━━ EXTRAIT

Les fêtes de fin d’année approchent à grands pas, mais cette fois encore, désolé, la gaieté ne sera pas le thème du jour. Le livre évoqué la semaine dernière, L’Homme qui marchait sur la lune, était plutôt du genre sombre ; loin de moi l’idée de chercher à achever l’internaute "biblivore" avec cette présente chronique, mais Nullipare, sans être pour autant noir ou déprimant, n’est pas vraiment lui non plus l’ouvrage le plus hilarant de l’année…Joyeux Noël. Promis, la semaine prochaine, je ferai un effort, je vous dégoterai quelque chose d’un peu plus en adéquation avec les scintillantes couleurs multicolores de vos intérieurs joliment décorés pour l’occasion, amen.
Le dernier – et beau – livre de Jane Sautière a pour point de départ une mammographie : alors qu’on est en train de lui faire une radiographie des seins, la narratrice s’entend désignée et catégorisée par le terme "Nullipare" . Le sens de ce mot dont la sonorité peut paraître quelque peu barbare ? Est nullipare toute femme n’ayant encore jamais enfanté. Définition simple et terrible à la fois. Car, dès lors qu’elle entend ce terme qui n’est a priori qu’un constat ou une observation scientifique dans la bouche du médecin, la narratrice réalise toute l’anormalité que représente, aux yeux de la majorité, le fait de n’être toujours pas mère bien qu’étant une femme déjà dans la force de l’âge. On touche là l’un des tabous, tenaces aujourd’hui encore, de la condition féminine.

━━━━
━━ ENTRÉES

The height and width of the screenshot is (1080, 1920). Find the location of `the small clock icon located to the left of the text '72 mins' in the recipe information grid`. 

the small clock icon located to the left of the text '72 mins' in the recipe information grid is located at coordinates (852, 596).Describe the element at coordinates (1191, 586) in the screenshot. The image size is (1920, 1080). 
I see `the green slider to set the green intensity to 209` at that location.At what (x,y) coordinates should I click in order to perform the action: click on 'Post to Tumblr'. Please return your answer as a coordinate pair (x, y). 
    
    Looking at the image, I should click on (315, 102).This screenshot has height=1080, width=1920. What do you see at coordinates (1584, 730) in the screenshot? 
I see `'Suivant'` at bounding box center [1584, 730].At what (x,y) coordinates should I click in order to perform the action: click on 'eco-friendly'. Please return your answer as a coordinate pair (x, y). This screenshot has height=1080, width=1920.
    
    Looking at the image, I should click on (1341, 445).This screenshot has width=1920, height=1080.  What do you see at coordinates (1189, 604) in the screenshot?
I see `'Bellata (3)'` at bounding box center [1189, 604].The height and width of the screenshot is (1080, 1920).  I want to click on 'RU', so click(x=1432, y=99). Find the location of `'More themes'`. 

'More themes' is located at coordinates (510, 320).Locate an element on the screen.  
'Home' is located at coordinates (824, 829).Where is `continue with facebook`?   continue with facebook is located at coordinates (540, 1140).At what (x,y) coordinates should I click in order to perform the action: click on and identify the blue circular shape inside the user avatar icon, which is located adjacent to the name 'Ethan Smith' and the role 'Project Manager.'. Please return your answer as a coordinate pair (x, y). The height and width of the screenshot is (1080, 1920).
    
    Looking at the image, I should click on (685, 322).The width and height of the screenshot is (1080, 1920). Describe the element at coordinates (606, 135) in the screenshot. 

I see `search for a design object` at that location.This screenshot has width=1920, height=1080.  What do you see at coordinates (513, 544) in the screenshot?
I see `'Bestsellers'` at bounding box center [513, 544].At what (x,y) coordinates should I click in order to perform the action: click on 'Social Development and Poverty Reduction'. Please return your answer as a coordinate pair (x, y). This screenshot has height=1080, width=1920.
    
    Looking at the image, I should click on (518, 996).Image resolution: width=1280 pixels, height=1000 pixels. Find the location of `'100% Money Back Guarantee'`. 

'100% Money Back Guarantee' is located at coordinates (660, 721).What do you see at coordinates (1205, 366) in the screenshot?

━━━━

### TRAVAIL À FAIRE
1. Indiquez si chacune des affirmations suivantes concorde avec la chronique sur Nullipare, en répondant par oui ou par non et en citant mot pour mot le passage décisif : (a) le livre évoqué la semaine précédente s'intitule L'Homme qui marchait sur la lune ; (b) le livre de Jane Sautière a pour point de départ une échographie ; (c) est nullipare toute femme ayant déjà enfanté.
2. Poursuivez la chronique sur Nullipare en rédigeant la suite qui vient après sa dernière phrase.

### RÉPONSES RÉDIGÉES
1.
(a) Oui : « Le livre évoqué la semaine dernière, L’Homme qui marchait sur la lune ».
(b) Non : « Le dernier – et beau – livre de Jane Sautière a pour point de départ une mammographie ».
(c) Non : « Est nullipare toute femme n’ayant encore jamais enfanté. »

2.
La narratrice se sent d’autant plus troublée par le terme "nullipare" que la sonorité de ce dernier lui fait aussi entendre "nulle part", elle qui a passé sa vie à déménager, à ne jamais se fixer – ou très peu. Dès lors, ce double trouble lexical est le point de départ d’une réflexion et d’une mise en perspective dont le sujet est en grande partie elle-même : sans aigreur ni colère, sans s’apitoyer sur son sort ni chercher à se justifier, mais simplement en s’examinant sans concession ni émotion déplacée, la narratrice va ainsi se remémorer les différentes étapes de son passé pour mieux comprendre sa situation dans le présent.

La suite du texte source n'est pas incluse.